----- Records supplied
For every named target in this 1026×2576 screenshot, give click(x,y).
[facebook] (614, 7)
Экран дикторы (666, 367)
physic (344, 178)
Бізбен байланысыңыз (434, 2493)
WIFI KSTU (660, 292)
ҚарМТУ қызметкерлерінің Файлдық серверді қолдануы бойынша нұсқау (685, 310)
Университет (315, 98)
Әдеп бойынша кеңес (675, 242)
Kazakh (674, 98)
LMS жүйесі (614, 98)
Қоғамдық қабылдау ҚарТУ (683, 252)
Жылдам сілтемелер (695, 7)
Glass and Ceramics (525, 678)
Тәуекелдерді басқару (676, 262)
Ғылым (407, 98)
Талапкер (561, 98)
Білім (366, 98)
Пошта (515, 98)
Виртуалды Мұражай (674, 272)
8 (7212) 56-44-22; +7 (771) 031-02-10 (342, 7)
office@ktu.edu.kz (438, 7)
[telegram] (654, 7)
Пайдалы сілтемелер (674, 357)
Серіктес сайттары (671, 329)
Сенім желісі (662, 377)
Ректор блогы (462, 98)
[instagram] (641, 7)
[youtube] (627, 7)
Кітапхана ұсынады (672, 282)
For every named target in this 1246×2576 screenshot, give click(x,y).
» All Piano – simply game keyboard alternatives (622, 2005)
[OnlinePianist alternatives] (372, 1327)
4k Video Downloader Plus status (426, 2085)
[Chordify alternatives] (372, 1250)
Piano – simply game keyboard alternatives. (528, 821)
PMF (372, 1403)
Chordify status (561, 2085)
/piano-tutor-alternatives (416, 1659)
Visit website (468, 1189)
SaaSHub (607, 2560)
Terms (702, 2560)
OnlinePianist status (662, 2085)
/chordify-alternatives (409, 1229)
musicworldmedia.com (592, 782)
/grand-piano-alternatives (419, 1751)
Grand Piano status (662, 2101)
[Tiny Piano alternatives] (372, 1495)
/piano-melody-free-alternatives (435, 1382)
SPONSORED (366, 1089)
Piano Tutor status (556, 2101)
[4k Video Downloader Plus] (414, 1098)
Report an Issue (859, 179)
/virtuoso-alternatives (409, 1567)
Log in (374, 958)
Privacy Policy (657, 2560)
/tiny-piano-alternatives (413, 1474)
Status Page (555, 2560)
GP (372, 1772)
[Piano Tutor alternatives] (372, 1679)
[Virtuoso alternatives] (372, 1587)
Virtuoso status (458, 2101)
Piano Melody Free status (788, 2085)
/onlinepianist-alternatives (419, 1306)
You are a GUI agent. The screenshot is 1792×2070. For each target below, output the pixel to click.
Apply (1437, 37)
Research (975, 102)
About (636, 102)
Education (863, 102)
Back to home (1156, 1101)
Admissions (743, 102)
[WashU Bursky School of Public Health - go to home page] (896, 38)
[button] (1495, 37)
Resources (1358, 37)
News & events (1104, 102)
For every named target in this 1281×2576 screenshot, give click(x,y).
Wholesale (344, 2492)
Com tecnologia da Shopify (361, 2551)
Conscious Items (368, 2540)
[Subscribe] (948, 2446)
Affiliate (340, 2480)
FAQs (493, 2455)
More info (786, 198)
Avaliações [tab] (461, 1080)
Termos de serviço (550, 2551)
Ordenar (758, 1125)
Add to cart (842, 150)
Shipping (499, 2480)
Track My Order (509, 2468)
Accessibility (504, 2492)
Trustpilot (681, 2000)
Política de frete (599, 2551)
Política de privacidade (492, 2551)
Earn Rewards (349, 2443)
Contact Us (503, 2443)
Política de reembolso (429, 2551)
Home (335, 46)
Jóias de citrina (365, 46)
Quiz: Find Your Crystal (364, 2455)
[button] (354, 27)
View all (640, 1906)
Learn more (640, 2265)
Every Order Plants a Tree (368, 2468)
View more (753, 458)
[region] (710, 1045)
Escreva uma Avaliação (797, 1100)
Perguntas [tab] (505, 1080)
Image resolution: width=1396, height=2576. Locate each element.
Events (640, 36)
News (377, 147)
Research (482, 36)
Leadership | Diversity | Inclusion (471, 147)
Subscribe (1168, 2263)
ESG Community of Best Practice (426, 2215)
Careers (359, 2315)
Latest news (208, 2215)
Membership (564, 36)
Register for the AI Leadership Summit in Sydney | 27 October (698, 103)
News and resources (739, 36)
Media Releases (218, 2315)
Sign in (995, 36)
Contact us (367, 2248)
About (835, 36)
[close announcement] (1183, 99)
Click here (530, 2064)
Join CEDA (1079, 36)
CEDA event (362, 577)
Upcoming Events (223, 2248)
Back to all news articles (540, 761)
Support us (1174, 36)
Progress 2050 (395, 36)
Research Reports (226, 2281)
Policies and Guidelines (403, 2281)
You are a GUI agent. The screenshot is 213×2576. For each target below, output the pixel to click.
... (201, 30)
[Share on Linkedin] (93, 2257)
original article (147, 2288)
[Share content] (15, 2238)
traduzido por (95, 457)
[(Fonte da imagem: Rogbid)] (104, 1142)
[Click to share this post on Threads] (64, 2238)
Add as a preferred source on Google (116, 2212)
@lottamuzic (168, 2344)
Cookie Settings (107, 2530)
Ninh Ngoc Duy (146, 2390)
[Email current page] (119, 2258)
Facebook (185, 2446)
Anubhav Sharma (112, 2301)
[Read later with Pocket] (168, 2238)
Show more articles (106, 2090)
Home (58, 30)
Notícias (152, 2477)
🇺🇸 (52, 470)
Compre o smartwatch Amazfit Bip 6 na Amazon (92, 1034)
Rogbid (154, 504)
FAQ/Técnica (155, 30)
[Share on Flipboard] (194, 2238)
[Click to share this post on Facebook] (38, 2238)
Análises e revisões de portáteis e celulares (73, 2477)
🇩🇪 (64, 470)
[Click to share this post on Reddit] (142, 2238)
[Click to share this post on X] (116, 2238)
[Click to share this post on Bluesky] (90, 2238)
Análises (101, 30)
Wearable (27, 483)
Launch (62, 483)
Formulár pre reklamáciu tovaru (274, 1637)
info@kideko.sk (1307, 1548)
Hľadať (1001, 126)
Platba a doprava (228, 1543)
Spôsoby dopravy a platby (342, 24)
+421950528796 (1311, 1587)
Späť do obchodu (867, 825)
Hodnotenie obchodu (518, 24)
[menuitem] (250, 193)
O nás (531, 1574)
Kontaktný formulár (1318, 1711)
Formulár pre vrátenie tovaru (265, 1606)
----------
Transcribe the records above from the line holding "About (835, 36)" down to the line holding "[Read later with Pocket] (168, 2238)", inclusive, without adding anything.

◆ Answer below:
About (835, 36)
[close announcement] (1183, 99)
Click here (530, 2064)
Join CEDA (1079, 36)
CEDA event (362, 577)
Upcoming Events (223, 2248)
Back to all news articles (540, 761)
Support us (1174, 36)
Progress 2050 (395, 36)
Research Reports (226, 2281)
Policies and Guidelines (403, 2281)
You are a GUI agent. The screenshot is 213×2576. For each target below, output the pixel to click.
... (201, 30)
[Share on Linkedin] (93, 2257)
original article (147, 2288)
[Share content] (15, 2238)
traduzido por (95, 457)
[(Fonte da imagem: Rogbid)] (104, 1142)
[Click to share this post on Threads] (64, 2238)
Add as a preferred source on Google (116, 2212)
@lottamuzic (168, 2344)
Cookie Settings (107, 2530)
Ninh Ngoc Duy (146, 2390)
[Email current page] (119, 2258)
Facebook (185, 2446)
Anubhav Sharma (112, 2301)
[Read later with Pocket] (168, 2238)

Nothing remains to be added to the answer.